Sunbeam Talbot 80/90, l'habitacle Norman Garrad, agent Clément Talbot en Ecosse depuis 1934, avait déjà tâté de la compétition avant 1940. Il va désormais participer à chaque édition de la Coupe des Alpes, et c’est cette épreuve en particulier qui va rapidement forger la réputation sportive des Sunbeam Talbot, mais aussi le Rallye de Monte-Carlo, où des voitures sont engagées dès 1949. Cette année-là, curieusement, ce sont trois 80 qui prennent part à la célèbre épreuve. Elles termineront toutes les trois, mais sans faire d’étincelles. Désormais, seule la 90 va être habilitée à représenter la marque en compétition. Les éditions 1949 et 1950 de la Coupe des Alpes permettent de renouer avec la victoire dans la classe 2 litres. Sunbeam Talbot 90 Mk II Ces bons résultats ne doivent pas faire oublier la conception ancienne du châssis et fort heureusement, le constructeur saura s’en souvenir. Présentée au mois de septembre 1950, la version Mk II va permettre de corriger le tir. Seule la 90 reste au programme, mais elle hérite d’un nouveau châssis cruciforme et surtout d’une suspension avant à roues indépendants et ressorts hélicoïdaux, d’un pont arrière modifié, de nouveaux freins et d’une nouvelle direction. Le moteur a lui aussi fait une cure de vitamines. La cylindrée passe de 1944 cm3 à 2267 cm3, par augmentation de l’alésage et la puissance de 64 à 70 ch.
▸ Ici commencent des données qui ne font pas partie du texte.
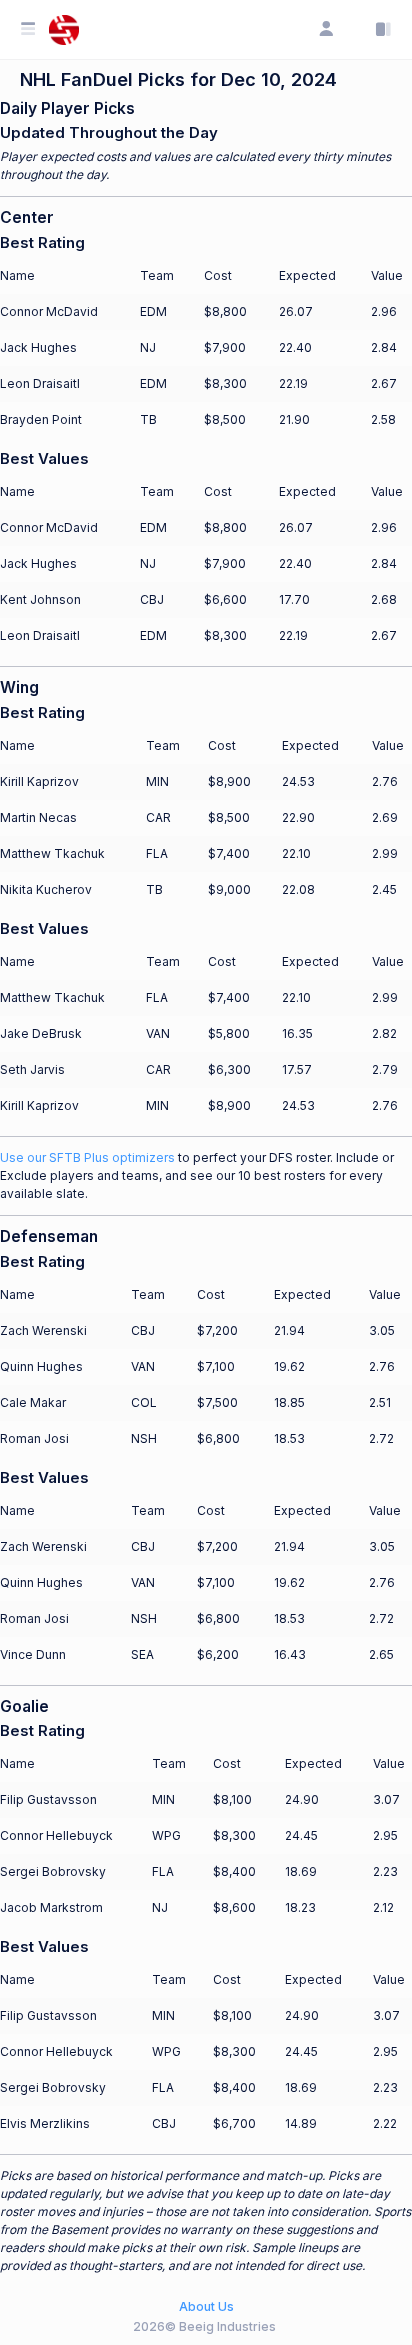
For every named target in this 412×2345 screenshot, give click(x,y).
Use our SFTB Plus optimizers (87, 1157)
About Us (206, 2306)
Sunbeam 90 Mk II Pour pallier un risque de surchauffe constaté occasionnellement en rallye, le système de refroidissement est amélioré grâce à une nouvelle pompe à eau avec thermostat. Quelques changements à la face avant permettent de reconnaître la Mk II : les feux additionnels sont supprimés et deux petites grilles horizontales sont installées de part et d’autre de la calandre, la courbe des ailes est légèrement modifiée, les phares sont un peu plus hauts, et des feux de position font leur apparition sous les phares. La 90 Mk IIA succède à la Mk II au mois de septembre 1952, mais les évolutions sont limitées aux tambours de freins de plus grandes dimensions et à une petite modification touchant certains rapports de boîte. Esthétiquement, cette Mk IIA se distingue par la suppression des cache-roues arrière et par ses nouvelles jantes à alvéoles.
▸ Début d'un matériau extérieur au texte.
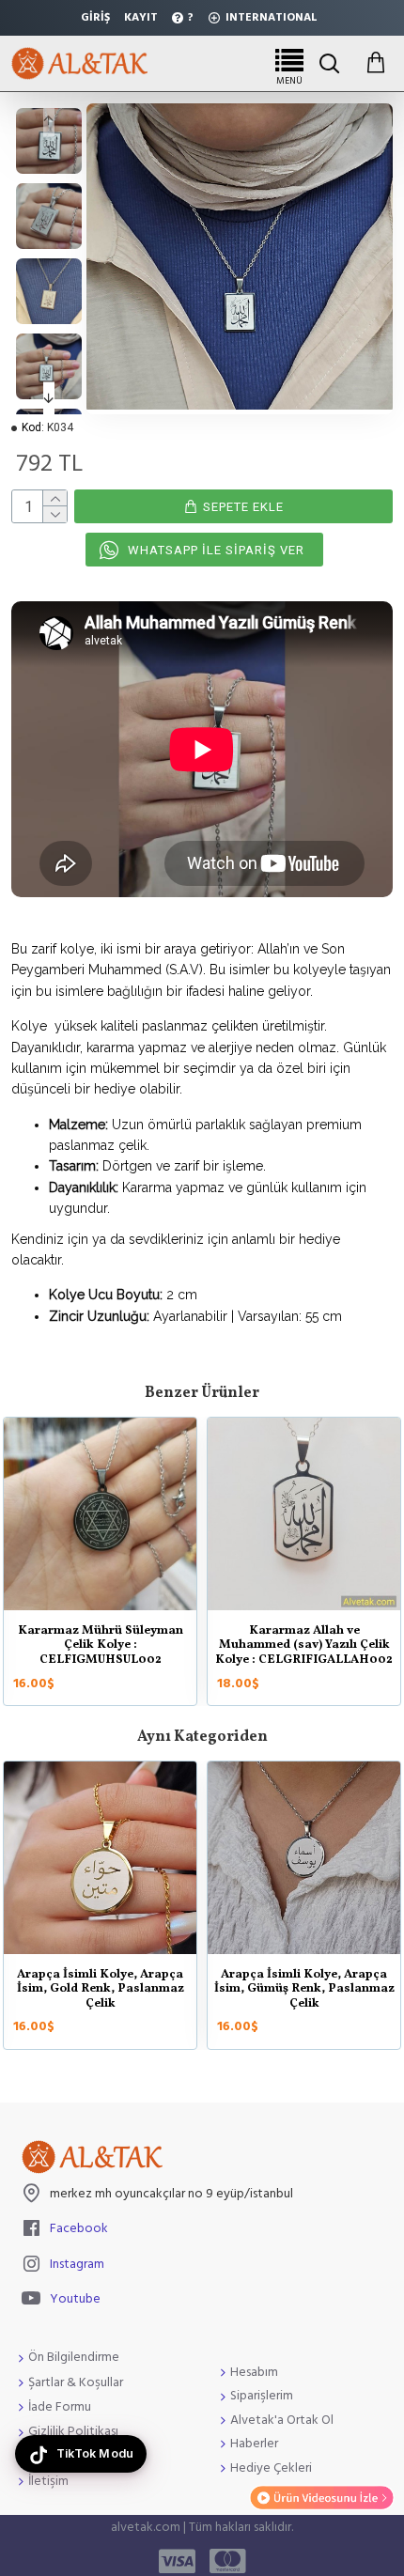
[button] (48, 119)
Sunbeam 90 Mk IIA La saison sportive 1952 sera pour la Sunbeam Talbot 90 l’une des meilleures de sa carrière. Tout commence dès le mois de janvier, avec l’excellente seconde place au classement général au Rallye de Monte-Carlo remportée par un jeune pilote prometteur, Stirling Moss, associé à Desmond Scannell, dans des conditions hivernales très dures, juste derrière l’inaccessible Allard piloté par Sidney Allard lui-même. Mais, fidèle au Rallye des Alpes, la marque va y remporter cette année sa plus extraordinaire victoire en raflant trois coupes, les trois voitures pilotées par George Murray Frame, Mike Hawthorn et Stirling Moss n’encourant aucun point de pénalisation, alors qu’on note 72 abandons sur les 95 voitures participantes. Et ce sont bien sûr des 90 qui se retrouvent aux quatre premières places de la classe des 2 à 3 litres.
Sunbeam 90 Mk II Sunbeam Alpine (1ère) Compte tenu du créneau assigné par Rootes à Sunbeam, il était étonnant de ne trouver aucune version réellement sportive dans la gamme. Cet oubli est réparé à partir du mois de mars 1953 par le nouveau roadster Alpine, qui donne la réplique aux prototypes dévoilés à l’automne précédent par Austin (Austin Healey 100) et Triumph (la Sports qui deviendra bientôt la TR2). C’est George Hartwell, pilote de rallye et concessionnaire Rootes à Bournemouth, qui suggéra cette version sportive, après avoir modifié pour son usage personnel un cabriolet de série, et lui aussi qui construira de façon artisanale les toutes premières voitures.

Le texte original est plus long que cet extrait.